Festiwal rozpoczął się w czwartek koncertem dwóch formacji : Yellow Cab i Index Blues. Pierwszy zespół to muzct zafascynowani Robertem Johnsonem, Muddy Watersem, czy Williamem Clarke. Ich koncert udowodnił, że prawdziwy blues, ten z korzeni, żyje i ma się dobrze. To samo udowodnił Index Blues, grupa, którą tworzą muzycy z Bydgoszczy, między innymi Piotr Kałdowski, który do kilkudziesięciu lat trzyma bluesową pozycję. Index zagrali swoje kawałki i covery i udowodnili, że Bydgoszcz bluesem stoi. Od lat.
W Villa Secesja zagrali muzycy, którzy istnieją w świecie muzyki akustycznej - Jędrzej Kubiak i Zydeco Flow. Jędrzej jest jednym z najlepszych w kraju, może i w Europie, muzyków, którzy grają na gitarach rezofonicznych - metalowych gitarach akustycznych, oryginalnych w dźwięku, niezwykłych. A zydeco? Zydeco to blues z Luizjany, naturalna konsekwencja kreolskiego cajun. W wykonaniu polskich muzyków, to przedziwna, atrakcyjna efemeryda. Zydeco F.low to zespół z Grudziądza, nie zapominający o korzeniach i używający akordeonu - najważniejszego, charakterystycznego instrumentu.
W sobotę w Lizard Kingu odbył się finał festiwalu.
- Źle się czuliśmy, bo wróciliśmy z koncertów w Austrii i byliśmy zmęczeni, a organizatorzy zmienili czas występu, ale dobrze oceniam całość. Podobał mi się występ Karoliny Cygonek. To doskonała wokalistka, jedna z najlepszych obecnie na scenie, pretendująca do czołówki bluesa w Polsce - mówi Michał Kielak, harmonijkarz Kasy Chorych (otrzymali Fryderyka), bydgoszczanin.

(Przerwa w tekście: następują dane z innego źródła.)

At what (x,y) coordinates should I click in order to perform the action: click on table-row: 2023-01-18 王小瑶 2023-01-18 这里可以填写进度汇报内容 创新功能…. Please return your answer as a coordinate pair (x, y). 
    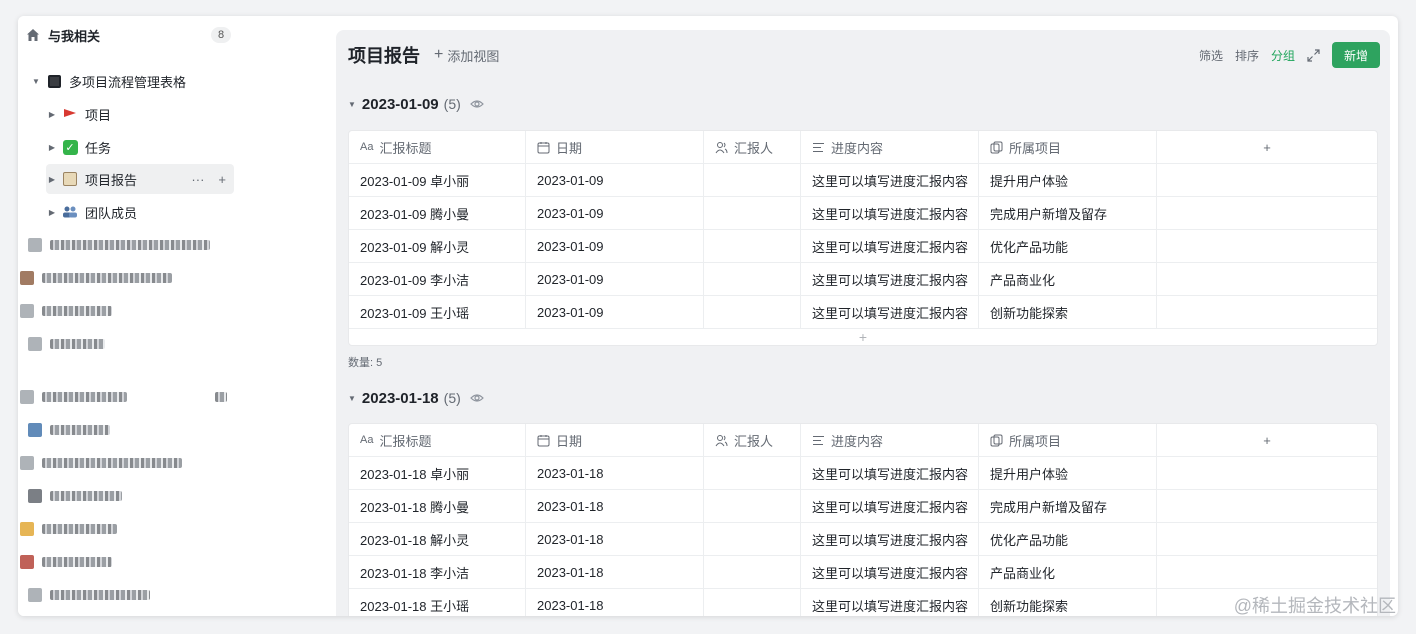
    Looking at the image, I should click on (863, 602).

Kasa Chorych jest w najlepszej od lat osiemdziesiątych, czyli śmierci Ryśka Skiby Skibińskiego, formie. Pomimo zmęczenia zagrali porywający koncert. Poprzedzał go właśnie występ Karoliny Cygonek z zespołem.
Karolina dobrze ocenia koncert w Bydgoszczy, ale ma zastrzeżenia do jego organizacji.

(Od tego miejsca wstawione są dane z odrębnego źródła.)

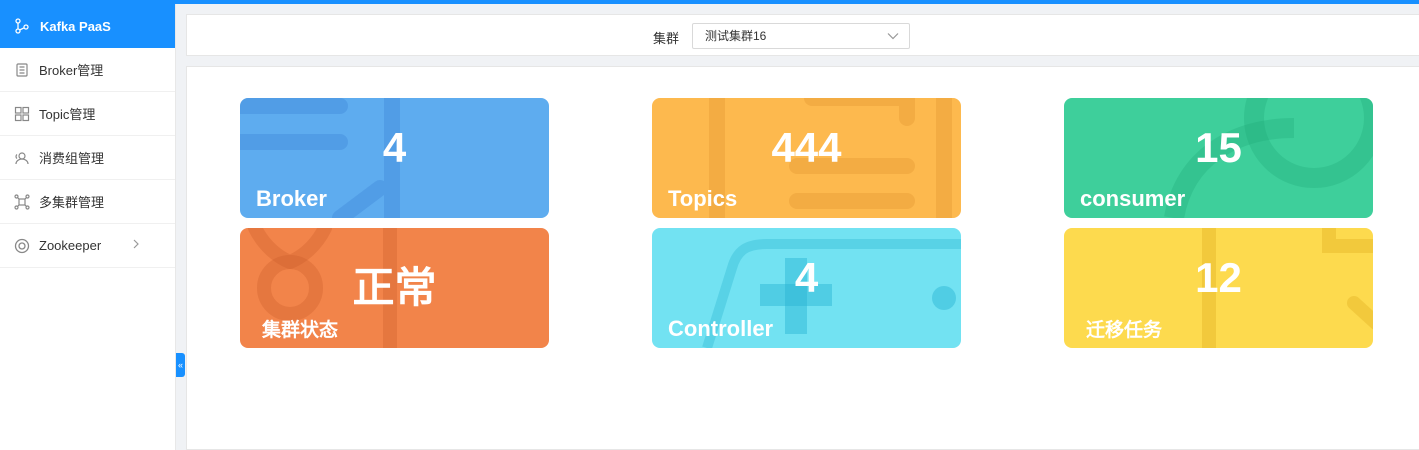 Image resolution: width=1419 pixels, height=450 pixels. I want to click on sidebar: Kafka PaaS Broker管理 Topic管理 消费组管理 多集群管理, so click(88, 227).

- Dwie godziny opóźnienia to porażka. Paradoksalnie w pewnym momencie mieliśmy za mało czasu na próbę dźwięku. Mimo to wszystko naprawiła publiczność. Byłam zadowolona z reakcji ludzi - tłumaczy Karolina.
Zdaniem Zdzisława Pająka, dziennikarza radia PiK, eksperta i mentora rock-bluesowego zespołów z regionu, najlepszym dniem festiwalu był właśnie ostatni koncert.
- Nikt w końcu nie patrzył na to, cco jest na stole, wróciła prawdziwa bluesowa atmosfera. Kasa Chorych i Karolina Cygonek pokazali, że muzyka broni się sama - mówi Zdzisław Pająk.